Guiada por la inercia y la autonomía de mis propias acciones, por fin me quito la mochila y hago tronar mi espalda, mi cuello y mis hombros. Luego, tras un suspiro que me sabe a eternidad, arrodillada, abro la mochila y tomo otro teléfono para iluminarme. Si hubiera sabido que serían mis linternas, hubiera traído más.

«Necesito cargadores solares», anoto de manera mental, pensando en visitar alguna tienda de campistas o ver qué puedo conseguir en alguna de tecnología cuando salga de aquí.

—Si es que salgo... —El pesimismo habla por si solo.

Enciendo el móvil y la luz inunda de manera sutil la habitación. El inmaculado blanco de las paredes me abraza de forma fantasmal. Me empiezo a agobiar, pero me convenzo de que puede ser peor. Me levanto y comienzo a caminar por la estancia. El abandono abrupto de este lugar aún perdura en el aire.

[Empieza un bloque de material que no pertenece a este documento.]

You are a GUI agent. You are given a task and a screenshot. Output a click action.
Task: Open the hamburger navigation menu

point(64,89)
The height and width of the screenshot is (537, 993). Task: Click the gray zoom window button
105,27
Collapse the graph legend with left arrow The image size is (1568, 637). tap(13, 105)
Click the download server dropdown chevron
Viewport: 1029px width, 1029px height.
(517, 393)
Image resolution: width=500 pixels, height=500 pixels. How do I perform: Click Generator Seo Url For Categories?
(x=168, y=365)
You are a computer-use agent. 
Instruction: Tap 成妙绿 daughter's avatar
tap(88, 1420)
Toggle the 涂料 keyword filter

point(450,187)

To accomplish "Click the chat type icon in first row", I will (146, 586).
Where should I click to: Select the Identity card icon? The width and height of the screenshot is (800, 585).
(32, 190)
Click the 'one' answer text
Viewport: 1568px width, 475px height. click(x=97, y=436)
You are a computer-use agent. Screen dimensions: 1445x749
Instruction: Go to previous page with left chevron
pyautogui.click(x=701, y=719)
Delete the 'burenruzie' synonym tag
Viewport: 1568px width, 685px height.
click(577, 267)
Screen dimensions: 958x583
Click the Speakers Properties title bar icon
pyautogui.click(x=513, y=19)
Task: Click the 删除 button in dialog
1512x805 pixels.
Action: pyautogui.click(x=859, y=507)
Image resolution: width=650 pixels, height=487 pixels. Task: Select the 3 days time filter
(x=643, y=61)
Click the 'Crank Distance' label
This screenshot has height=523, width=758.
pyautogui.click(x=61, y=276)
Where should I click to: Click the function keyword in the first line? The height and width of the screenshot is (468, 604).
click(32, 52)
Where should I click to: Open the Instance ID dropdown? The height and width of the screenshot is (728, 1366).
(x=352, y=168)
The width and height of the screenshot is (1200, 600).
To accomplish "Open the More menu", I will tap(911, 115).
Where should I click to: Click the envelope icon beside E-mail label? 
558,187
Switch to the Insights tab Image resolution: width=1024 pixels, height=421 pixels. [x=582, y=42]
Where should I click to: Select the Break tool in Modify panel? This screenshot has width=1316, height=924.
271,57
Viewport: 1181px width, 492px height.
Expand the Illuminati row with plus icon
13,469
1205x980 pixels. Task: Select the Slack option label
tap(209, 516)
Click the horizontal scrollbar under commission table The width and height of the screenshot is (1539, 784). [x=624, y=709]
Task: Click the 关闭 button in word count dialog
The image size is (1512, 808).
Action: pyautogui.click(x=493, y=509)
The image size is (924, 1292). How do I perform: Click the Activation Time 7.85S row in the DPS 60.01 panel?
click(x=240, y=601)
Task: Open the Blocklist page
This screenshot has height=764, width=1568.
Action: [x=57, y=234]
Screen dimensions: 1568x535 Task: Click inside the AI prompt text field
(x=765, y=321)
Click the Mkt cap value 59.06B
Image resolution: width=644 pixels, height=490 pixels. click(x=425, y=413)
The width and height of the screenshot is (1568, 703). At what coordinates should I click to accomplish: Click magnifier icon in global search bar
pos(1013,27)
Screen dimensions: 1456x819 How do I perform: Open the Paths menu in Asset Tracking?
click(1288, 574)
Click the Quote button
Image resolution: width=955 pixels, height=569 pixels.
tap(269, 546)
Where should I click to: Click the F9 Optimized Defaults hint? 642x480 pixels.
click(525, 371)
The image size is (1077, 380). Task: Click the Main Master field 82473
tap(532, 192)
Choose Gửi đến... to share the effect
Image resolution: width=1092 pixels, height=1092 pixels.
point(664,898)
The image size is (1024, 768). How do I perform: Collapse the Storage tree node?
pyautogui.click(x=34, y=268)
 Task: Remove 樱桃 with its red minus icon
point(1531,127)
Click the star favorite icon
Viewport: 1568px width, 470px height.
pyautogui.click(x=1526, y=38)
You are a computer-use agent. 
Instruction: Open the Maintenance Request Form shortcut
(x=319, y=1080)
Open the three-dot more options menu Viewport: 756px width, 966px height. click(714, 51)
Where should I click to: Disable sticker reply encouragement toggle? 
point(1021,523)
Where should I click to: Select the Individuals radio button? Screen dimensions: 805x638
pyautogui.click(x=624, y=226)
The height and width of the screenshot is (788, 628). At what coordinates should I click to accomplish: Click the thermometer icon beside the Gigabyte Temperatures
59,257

El cosquilleo en mi espalda es irritable, me molesta al caminar. Si huir y escapar se han convertido en mi nueva rutina, no duraré mucho. El cansancio me domina; el hambre y la sed se han quedado en segundo plano.

«Solo necesito dormir y, con eso, me sentiré mejor, ¿verdad?», pienso sintiendo las vibraciones del cansancio dentro de mi piel.

Si lo hago, estoy segura de que podré volver a pensar claridad, sabré cómo actuar. El sueño será el remedio perfecto y atenuará la falta que me hace haber perdido la sensación de seguridad. Ser consciente de que el peligro acecha en cada esquina, me entristece a nivel más allá que el espiritual. Estoy muerta por dentro.